CHAPTER 10: Fresh Wounds
The bubbling of the creek reached my ears first, a sure sign I was getting close.
Above the stars glittered around a bright silver moon, pouring light onto the dense forest path before me. Crickets and frogs played their symphony hidden in the brush. The sweet scent of ponderosa pine brought back a flood of memories that I had let slip under the busyness of life.
Each minute tightened like a knot in my chest. I couldn’t wait to see the place I’d missed so dearly. “Almost there,” I whispered.

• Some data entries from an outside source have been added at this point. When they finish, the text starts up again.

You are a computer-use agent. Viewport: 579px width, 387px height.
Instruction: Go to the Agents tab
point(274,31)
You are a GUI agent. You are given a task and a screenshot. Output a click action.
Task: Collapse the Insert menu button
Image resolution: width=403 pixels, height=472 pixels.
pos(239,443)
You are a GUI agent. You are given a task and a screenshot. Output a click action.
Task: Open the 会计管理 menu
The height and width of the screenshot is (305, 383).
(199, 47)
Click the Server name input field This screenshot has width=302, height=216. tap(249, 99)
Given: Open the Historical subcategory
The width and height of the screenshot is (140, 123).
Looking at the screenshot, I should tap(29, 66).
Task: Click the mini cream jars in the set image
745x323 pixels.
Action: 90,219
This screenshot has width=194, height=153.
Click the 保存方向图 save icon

Fatigue settled into my bones. I was hungry, aching, and more than ready to finally lie down and get some real rest. It had been ages since I had ridden a horse for this long; my legs would probably forget how to work once I dismounted.
The long hours spent riding on the trail left me alone to my thoughts. Too much time, maybe.

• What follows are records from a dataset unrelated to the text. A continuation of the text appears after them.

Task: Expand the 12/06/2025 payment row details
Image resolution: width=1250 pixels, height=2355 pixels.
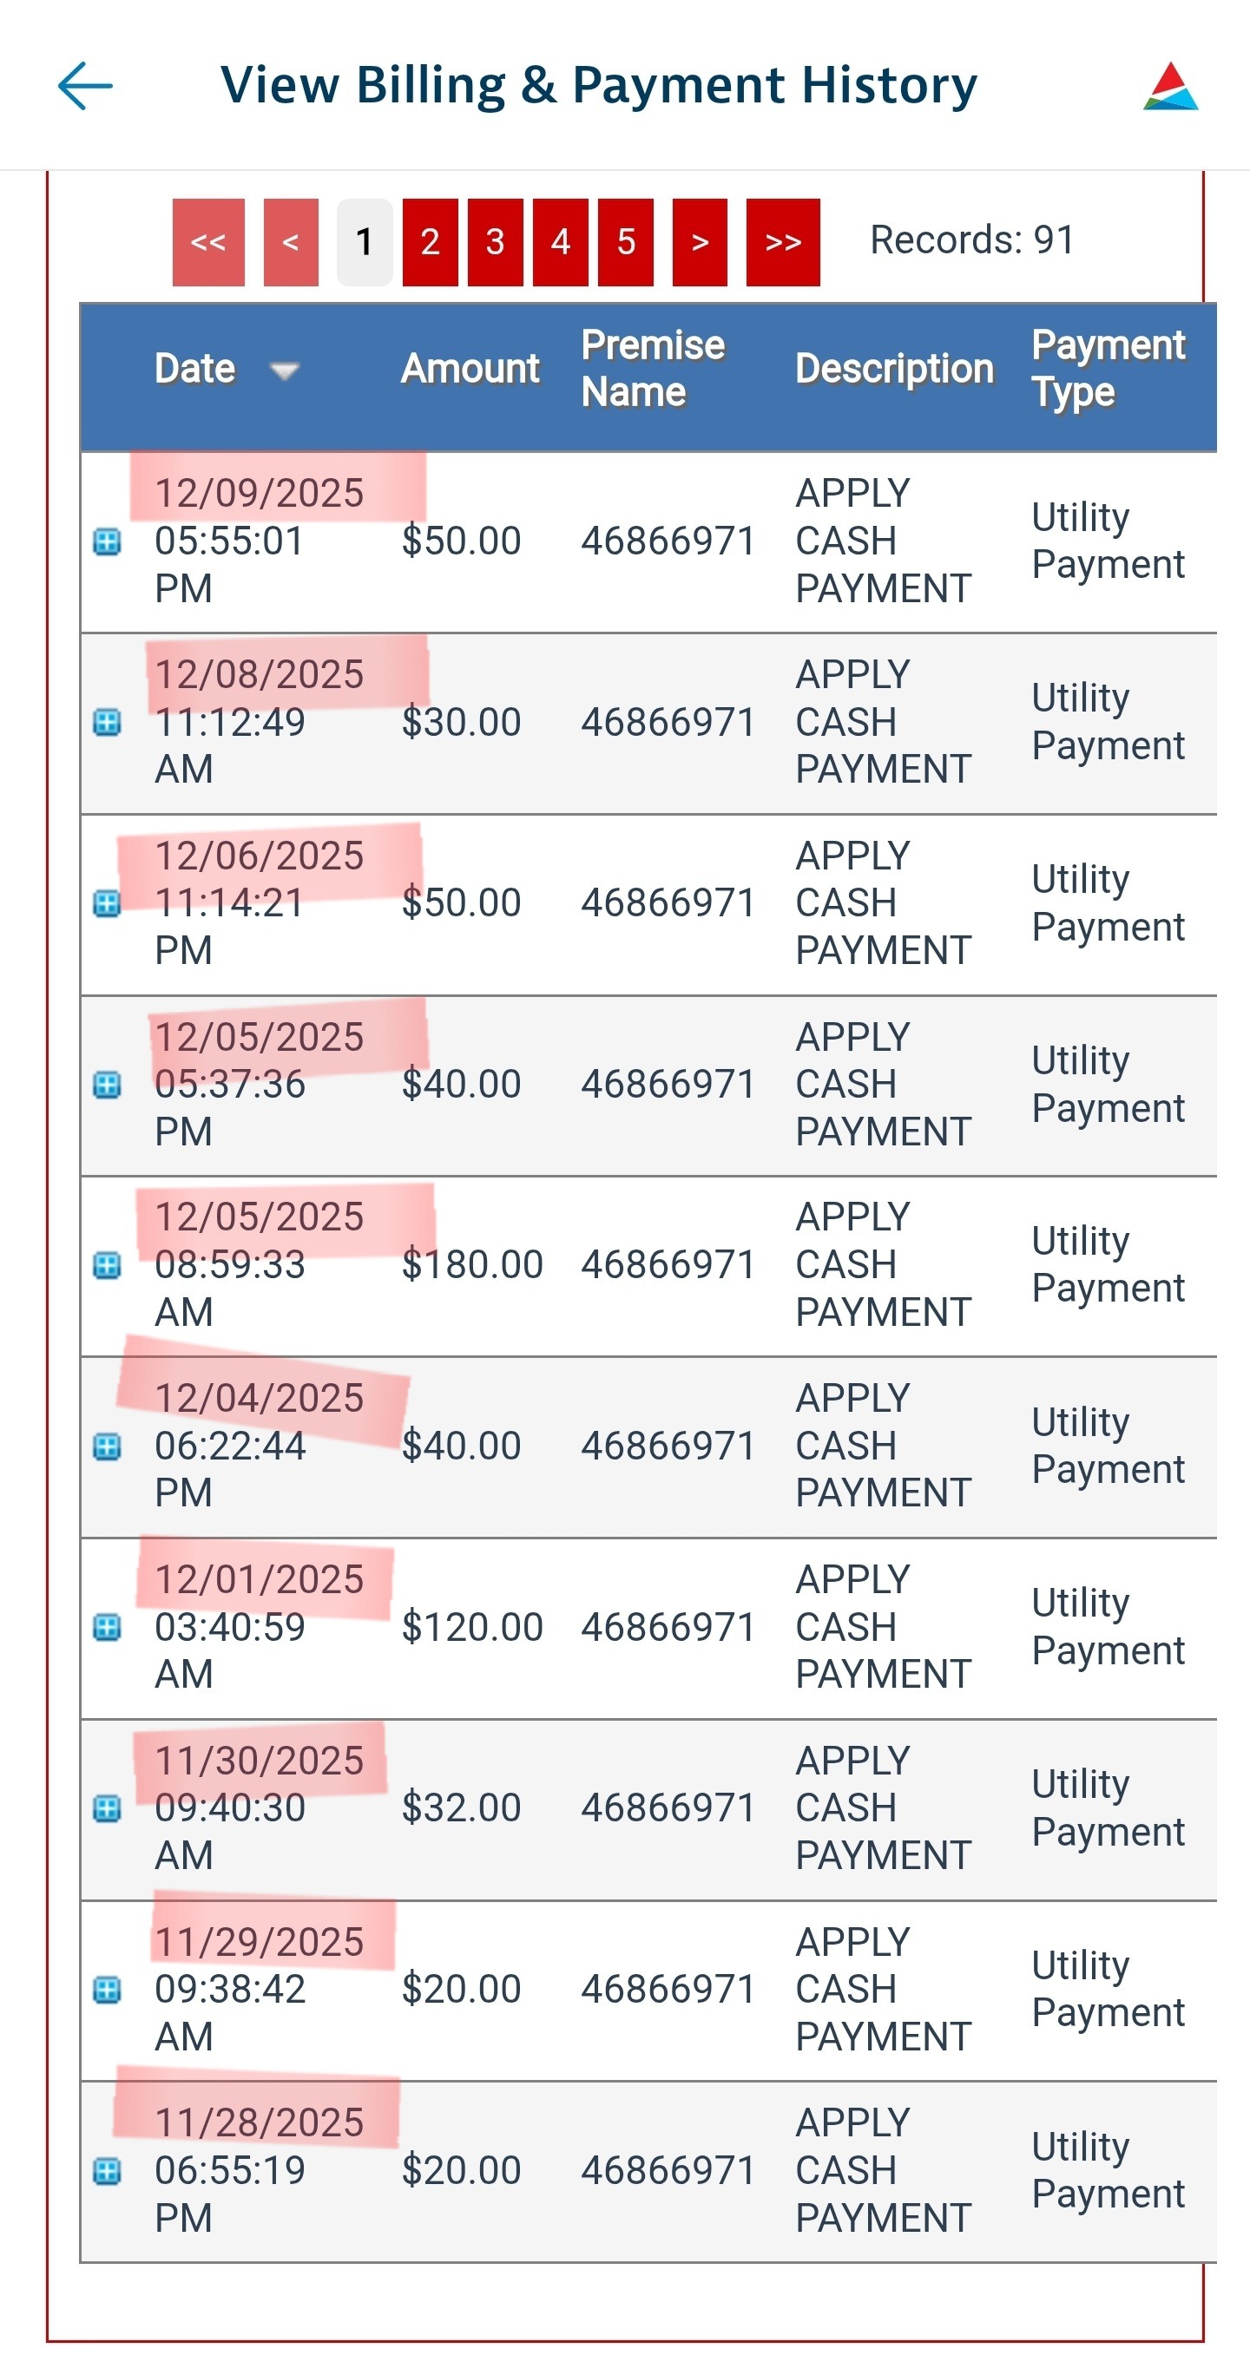Action: coord(107,903)
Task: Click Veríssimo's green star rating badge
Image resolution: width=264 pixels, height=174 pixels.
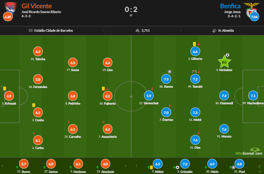Action: pyautogui.click(x=224, y=62)
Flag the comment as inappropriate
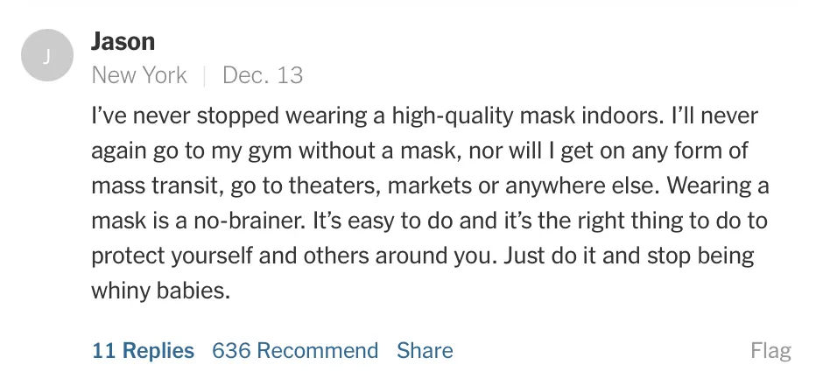This screenshot has width=816, height=386. (770, 352)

Everything in my life had begun to unravel the moment the dragons attacked. Looking back now, I felt a strange ache for the girl I used to be—so hopeful, so unaware. I had no wise words for her, nothing that would have saved her, but I wished I could at least hold her, offer her the comfort.
I missed the Jade from before Archibald. The girl who believed being kind was enough. Who didn’t know how dangerous it was to be sweet in front of the wrong man.
My kindness was never the problem, I reminded myself. He was.
I shook my head, anger grew quietly beneath my ribs. How could Archibald become so obsessed with someone he barely knew? A child, no less. Maybe he convinced himself he was rescuing me—some imagined hero saving a princess from Elsinora. But I remembered his letters.
“Your figure has wandered my thoughts. And I will call for your hand when it is ripe to bear my children.”
I rolled my eyes and let out a breath. Even if the rumors about his struggle to produce an heir were true, I knew I was only a trophy to him. Whatever he wanted from me, nothing else would have satisfied him.
His former wife and lovers flickered through my memory. Poor souls. People used to say they were lucky to be chosen by him, but I remembered their portraits—those hollow eyes, the whispers surrounding their disappearances. Now that I was in their place, I finally understood. And there was no escape.
It wasn’t just the fear of being used. It was the fear of dying in his hands.
A tear slid down my cheek, and I wiped it away quickly.
Bone walked ahead, each step measured and careful as we moved through the brush.
And then there was Ares—an unexpected player in all of this.
Guilt tugged at me for leaving without a word, but I knew exactly how he would react. He would either try to follow me or try to stop me. And through no fault of his own, I didn’t want either. I just wanted to be alone.
Ares meant more to me than I liked to admit. But I had to move cautiously. Take my time. My gut wouldn’t let me think any other way.
By morning, alarms might be raised. If I was lucky, maybe no one would notice right away. If Archibald even heard a whisper that I was missing, his fury would reach across kingdoms. I trusted only a handful of knights would be sent after me.
I glanced south toward Dragons Peak, a dark shadow on the horizon. For a moment, I considered riding past Opal Lake altogether and heading straight to Arcantra. I wanted to see more than this—wanted to write discoveries of my own.
But I had made a promise to Madeline, and I wasn’t prepared for a journey that long.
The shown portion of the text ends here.